A Case Series of Percutaneous Treatment of Non-Union Fractures with Autologous, Culture Expanded, Bone Marrow Derived, Mesenchymal Stem Cells and Platelet Lysate
Centeno CJ, Schultz JR, Cheever M, Freeman M, Robinson B, Faulkner S
Journal of Bioengineering and Biomedical Science. 2011
Current treatment options for stable non-union fractures represent major clinical challenges, and are a major health issue. Fracture treatment can take many forms, usually requiring bone grafting and/or revisions of the fracture with open reduction and internal fixation (ORIF). Conservative care options such as bone morphogenic proteins and bone stimulators are also available. The purpose of this study was to determine if culture expanded, autologous MSC’s injected into non-union fractures under c-Arm fluoroscopy could represent an alternative treatment modality in recalcitrant fracture non-unions.

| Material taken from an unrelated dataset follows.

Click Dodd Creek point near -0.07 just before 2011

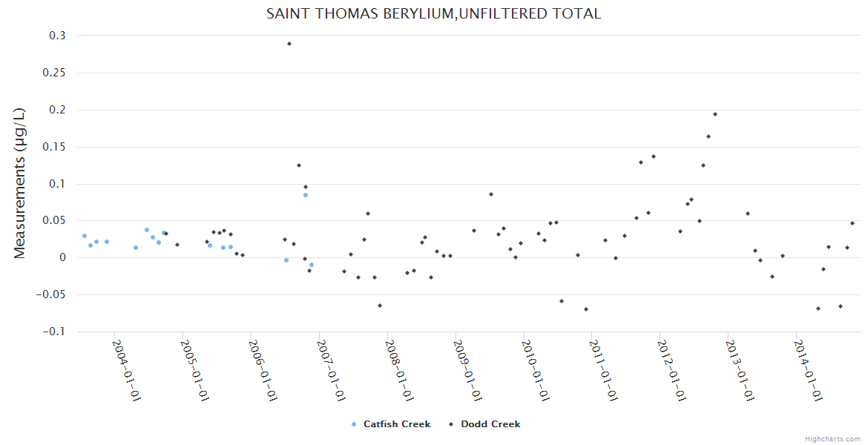pyautogui.click(x=586, y=309)
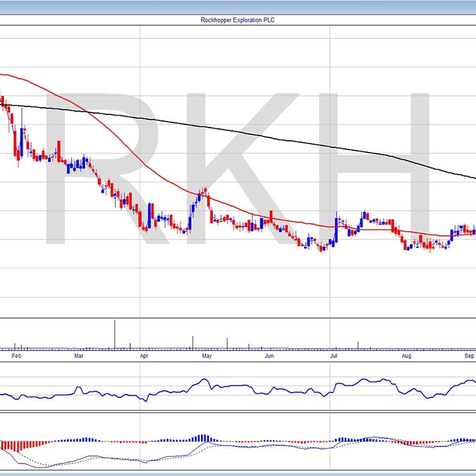Click the May date axis label
The width and height of the screenshot is (476, 476).
207,356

This paper reports on the findings of 6 patients with fracture non-union treated with autologous MSC’s. Patients and methods: We evaluated 6 consecutive patients with chronic fracture non-unions. Patients consisted of 4 women and 2 men with treatment intervention at an average of 8.75 months post-fracture (range 4- 18 months, one patient fracture not included in calculation was >100 mo.).

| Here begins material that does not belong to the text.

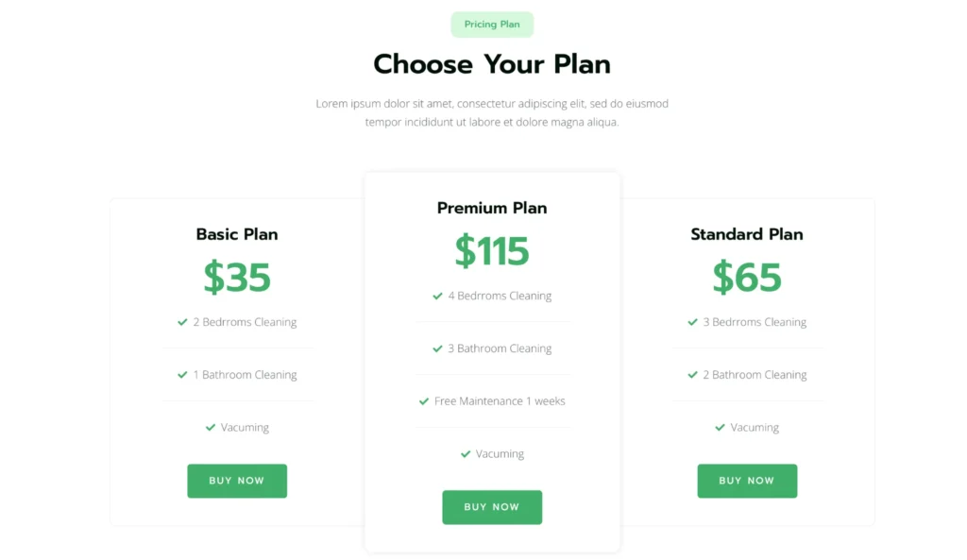967x560 pixels.
Task: Click checkmark beside Premium Plan Vacuming
Action: point(465,454)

All treated patients received autologous, culture expanded, mesenchymal stem cells injected percutaneously via fluoroscopic guidance into the site of the fracture non-union. Fracture union was evaluated with the use of follow up high-resolution x-ray and/or CT imaging. Phenotype of the culture-expanded MSCs was evaluated and quantified by flow cytometry of surface antigens.Conclusion: The results of this study support the hypothesis that autologous MSC’s delivered via percutaneous re-implantation may be an alternative modality for the non-operative treatment of recalcitrant non-union fractures.